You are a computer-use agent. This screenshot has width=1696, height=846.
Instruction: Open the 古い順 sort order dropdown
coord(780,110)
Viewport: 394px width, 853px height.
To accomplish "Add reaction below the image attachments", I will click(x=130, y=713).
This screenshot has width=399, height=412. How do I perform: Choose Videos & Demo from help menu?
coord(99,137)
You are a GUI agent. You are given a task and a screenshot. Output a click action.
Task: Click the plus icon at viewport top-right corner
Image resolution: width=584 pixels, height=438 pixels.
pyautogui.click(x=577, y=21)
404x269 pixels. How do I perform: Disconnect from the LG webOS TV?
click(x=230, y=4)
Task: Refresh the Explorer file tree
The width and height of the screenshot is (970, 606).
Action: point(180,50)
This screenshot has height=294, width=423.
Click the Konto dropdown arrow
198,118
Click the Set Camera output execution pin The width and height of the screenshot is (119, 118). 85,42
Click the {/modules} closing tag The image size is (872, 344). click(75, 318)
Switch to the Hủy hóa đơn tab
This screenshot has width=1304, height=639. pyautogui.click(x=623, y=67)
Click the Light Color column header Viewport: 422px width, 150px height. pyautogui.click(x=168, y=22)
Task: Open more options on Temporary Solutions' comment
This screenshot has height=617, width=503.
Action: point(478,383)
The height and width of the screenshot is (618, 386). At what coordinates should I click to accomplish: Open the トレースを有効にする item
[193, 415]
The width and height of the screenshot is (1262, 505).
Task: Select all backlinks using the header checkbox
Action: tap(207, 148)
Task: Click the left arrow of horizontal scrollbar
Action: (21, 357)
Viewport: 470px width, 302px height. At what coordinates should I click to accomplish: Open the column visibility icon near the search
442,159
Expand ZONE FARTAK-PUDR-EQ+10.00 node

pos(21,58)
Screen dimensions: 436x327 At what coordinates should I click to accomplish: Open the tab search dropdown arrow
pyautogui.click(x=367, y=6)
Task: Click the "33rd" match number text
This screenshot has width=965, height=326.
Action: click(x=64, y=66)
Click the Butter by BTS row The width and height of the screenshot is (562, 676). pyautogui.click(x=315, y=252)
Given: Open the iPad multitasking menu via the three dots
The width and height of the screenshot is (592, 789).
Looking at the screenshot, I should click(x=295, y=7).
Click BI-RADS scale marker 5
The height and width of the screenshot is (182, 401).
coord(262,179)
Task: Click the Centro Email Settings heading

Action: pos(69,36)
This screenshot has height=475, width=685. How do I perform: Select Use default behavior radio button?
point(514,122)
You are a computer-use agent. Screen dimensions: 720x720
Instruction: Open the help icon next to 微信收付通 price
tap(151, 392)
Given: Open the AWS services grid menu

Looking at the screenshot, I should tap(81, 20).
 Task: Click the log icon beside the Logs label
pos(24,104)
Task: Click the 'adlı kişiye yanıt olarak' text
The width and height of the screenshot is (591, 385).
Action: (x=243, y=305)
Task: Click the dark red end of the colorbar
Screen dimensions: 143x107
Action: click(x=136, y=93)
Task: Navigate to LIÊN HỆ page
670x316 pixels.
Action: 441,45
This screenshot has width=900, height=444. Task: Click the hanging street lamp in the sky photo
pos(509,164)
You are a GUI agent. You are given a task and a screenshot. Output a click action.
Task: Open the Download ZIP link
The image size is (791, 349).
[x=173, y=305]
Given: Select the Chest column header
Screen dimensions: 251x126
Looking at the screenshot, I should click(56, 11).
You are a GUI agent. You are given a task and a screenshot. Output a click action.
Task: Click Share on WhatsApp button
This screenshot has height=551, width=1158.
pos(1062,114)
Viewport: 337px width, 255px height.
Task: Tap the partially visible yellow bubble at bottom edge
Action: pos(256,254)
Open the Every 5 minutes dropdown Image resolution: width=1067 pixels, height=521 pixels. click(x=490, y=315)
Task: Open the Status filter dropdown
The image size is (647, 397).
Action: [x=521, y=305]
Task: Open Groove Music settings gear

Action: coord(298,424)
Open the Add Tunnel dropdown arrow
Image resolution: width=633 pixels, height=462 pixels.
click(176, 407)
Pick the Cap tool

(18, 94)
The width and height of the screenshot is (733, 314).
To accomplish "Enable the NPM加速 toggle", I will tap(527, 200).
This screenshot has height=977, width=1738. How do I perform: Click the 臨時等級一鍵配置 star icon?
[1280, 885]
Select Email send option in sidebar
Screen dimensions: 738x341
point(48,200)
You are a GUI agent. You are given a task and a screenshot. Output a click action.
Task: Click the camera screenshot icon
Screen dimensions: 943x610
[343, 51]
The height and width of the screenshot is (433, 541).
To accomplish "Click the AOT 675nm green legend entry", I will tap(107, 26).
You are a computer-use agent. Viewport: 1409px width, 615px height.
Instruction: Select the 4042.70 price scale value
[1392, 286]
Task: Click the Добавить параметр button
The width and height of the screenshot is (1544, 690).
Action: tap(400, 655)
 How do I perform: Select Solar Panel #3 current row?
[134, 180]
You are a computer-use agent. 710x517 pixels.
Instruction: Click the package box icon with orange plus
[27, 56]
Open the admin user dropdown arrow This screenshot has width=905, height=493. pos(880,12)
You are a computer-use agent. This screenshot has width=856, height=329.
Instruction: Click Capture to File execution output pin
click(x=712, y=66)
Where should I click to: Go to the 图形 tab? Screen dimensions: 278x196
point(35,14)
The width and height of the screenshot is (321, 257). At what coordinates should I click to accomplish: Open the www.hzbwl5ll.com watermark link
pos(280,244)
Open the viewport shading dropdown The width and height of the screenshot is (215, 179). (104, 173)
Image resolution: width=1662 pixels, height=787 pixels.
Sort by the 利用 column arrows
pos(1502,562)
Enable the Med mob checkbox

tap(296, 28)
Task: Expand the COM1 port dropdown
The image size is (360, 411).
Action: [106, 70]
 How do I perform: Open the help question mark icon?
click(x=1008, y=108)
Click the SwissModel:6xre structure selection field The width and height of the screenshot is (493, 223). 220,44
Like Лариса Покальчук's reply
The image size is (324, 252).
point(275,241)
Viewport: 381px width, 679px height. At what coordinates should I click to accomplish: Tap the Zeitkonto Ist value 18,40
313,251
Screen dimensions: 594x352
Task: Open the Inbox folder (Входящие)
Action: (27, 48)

----

Your objective -
Repeat all entries. Match them exactly.

Response to this exercise -
You are a computer-use agent. This screenshot has width=1696, height=846.
Instruction: Open the 古い順 sort order dropdown
coord(780,110)
Viewport: 394px width, 853px height.
To accomplish "Add reaction below the image attachments", I will click(x=130, y=713).
This screenshot has width=399, height=412. How do I perform: Choose Videos & Demo from help menu?
coord(99,137)
You are a GUI agent. You are given a task and a screenshot. Output a click action.
Task: Click the plus icon at viewport top-right corner
Image resolution: width=584 pixels, height=438 pixels.
pyautogui.click(x=577, y=21)
404x269 pixels. How do I perform: Disconnect from the LG webOS TV?
click(x=230, y=4)
Task: Refresh the Explorer file tree
The width and height of the screenshot is (970, 606).
Action: point(180,50)
This screenshot has height=294, width=423.
Click the Konto dropdown arrow
198,118
Click the Set Camera output execution pin The width and height of the screenshot is (119, 118). 85,42
Click the {/modules} closing tag The image size is (872, 344). click(75, 318)
Switch to the Hủy hóa đơn tab
This screenshot has width=1304, height=639. pyautogui.click(x=623, y=67)
Click the Light Color column header Viewport: 422px width, 150px height. pyautogui.click(x=168, y=22)
Task: Open more options on Temporary Solutions' comment
This screenshot has height=617, width=503.
Action: point(478,383)
The height and width of the screenshot is (618, 386). At what coordinates should I click to accomplish: Open the トレースを有効にする item
[193, 415]
The width and height of the screenshot is (1262, 505).
Task: Select all backlinks using the header checkbox
Action: tap(207, 148)
Task: Click the left arrow of horizontal scrollbar
Action: (21, 357)
Viewport: 470px width, 302px height. At what coordinates should I click to accomplish: Open the column visibility icon near the search
442,159
Expand ZONE FARTAK-PUDR-EQ+10.00 node

pos(21,58)
Screen dimensions: 436x327 At what coordinates should I click to accomplish: Open the tab search dropdown arrow
pyautogui.click(x=367, y=6)
Task: Click the "33rd" match number text
This screenshot has width=965, height=326.
Action: click(x=64, y=66)
Click the Butter by BTS row The width and height of the screenshot is (562, 676). pyautogui.click(x=315, y=252)
Given: Open the iPad multitasking menu via the three dots
The width and height of the screenshot is (592, 789).
Looking at the screenshot, I should click(x=295, y=7).
Click BI-RADS scale marker 5
The height and width of the screenshot is (182, 401).
coord(262,179)
Task: Click the Centro Email Settings heading

Action: pos(69,36)
This screenshot has height=475, width=685. How do I perform: Select Use default behavior radio button?
point(514,122)
You are a computer-use agent. Screen dimensions: 720x720
Instruction: Open the help icon next to 微信收付通 price
tap(151, 392)
Given: Open the AWS services grid menu

Looking at the screenshot, I should tap(81, 20).
 Task: Click the log icon beside the Logs label
pos(24,104)
Task: Click the 'adlı kişiye yanıt olarak' text
The width and height of the screenshot is (591, 385).
Action: (x=243, y=305)
Task: Click the dark red end of the colorbar
Screen dimensions: 143x107
Action: click(x=136, y=93)
Task: Navigate to LIÊN HỆ page
670x316 pixels.
Action: 441,45
This screenshot has width=900, height=444. Task: Click the hanging street lamp in the sky photo
pos(509,164)
You are a GUI agent. You are given a task and a screenshot. Output a click action.
Task: Open the Download ZIP link
The image size is (791, 349).
[x=173, y=305]
Given: Select the Chest column header
Screen dimensions: 251x126
Looking at the screenshot, I should click(56, 11).
You are a GUI agent. You are given a task and a screenshot. Output a click action.
Task: Click Share on WhatsApp button
This screenshot has height=551, width=1158.
pos(1062,114)
Viewport: 337px width, 255px height.
Task: Tap the partially visible yellow bubble at bottom edge
Action: pos(256,254)
Open the Every 5 minutes dropdown Image resolution: width=1067 pixels, height=521 pixels. click(x=490, y=315)
Task: Open the Status filter dropdown
The image size is (647, 397).
Action: [x=521, y=305]
Task: Open Groove Music settings gear

Action: coord(298,424)
Open the Add Tunnel dropdown arrow
Image resolution: width=633 pixels, height=462 pixels.
click(176, 407)
Pick the Cap tool

(18, 94)
The width and height of the screenshot is (733, 314).
To accomplish "Enable the NPM加速 toggle", I will tap(527, 200).
This screenshot has height=977, width=1738. How do I perform: Click the 臨時等級一鍵配置 star icon?
[1280, 885]
Select Email send option in sidebar
Screen dimensions: 738x341
point(48,200)
You are a GUI agent. You are given a task and a screenshot. Output a click action.
Task: Click the camera screenshot icon
Screen dimensions: 943x610
[343, 51]
The height and width of the screenshot is (433, 541).
To accomplish "Click the AOT 675nm green legend entry", I will tap(107, 26).
You are a computer-use agent. Viewport: 1409px width, 615px height.
Instruction: Select the 4042.70 price scale value
[1392, 286]
Task: Click the Добавить параметр button
The width and height of the screenshot is (1544, 690).
Action: tap(400, 655)
 How do I perform: Select Solar Panel #3 current row?
[134, 180]
You are a computer-use agent. 710x517 pixels.
Instruction: Click the package box icon with orange plus
[27, 56]
Open the admin user dropdown arrow This screenshot has width=905, height=493. pos(880,12)
You are a computer-use agent. This screenshot has width=856, height=329.
Instruction: Click Capture to File execution output pin
click(x=712, y=66)
Where should I click to: Go to the 图形 tab? Screen dimensions: 278x196
point(35,14)
The width and height of the screenshot is (321, 257). At what coordinates should I click to accomplish: Open the www.hzbwl5ll.com watermark link
pos(280,244)
Open the viewport shading dropdown The width and height of the screenshot is (215, 179). (104, 173)
Image resolution: width=1662 pixels, height=787 pixels.
Sort by the 利用 column arrows
pos(1502,562)
Enable the Med mob checkbox

tap(296, 28)
Task: Expand the COM1 port dropdown
The image size is (360, 411).
Action: [106, 70]
 How do I perform: Open the help question mark icon?
click(x=1008, y=108)
Click the SwissModel:6xre structure selection field The width and height of the screenshot is (493, 223). 220,44
Like Лариса Покальчук's reply
The image size is (324, 252).
point(275,241)
Viewport: 381px width, 679px height. At what coordinates should I click to accomplish: Tap the Zeitkonto Ist value 18,40
313,251
Screen dimensions: 594x352
Task: Open the Inbox folder (Входящие)
Action: (27, 48)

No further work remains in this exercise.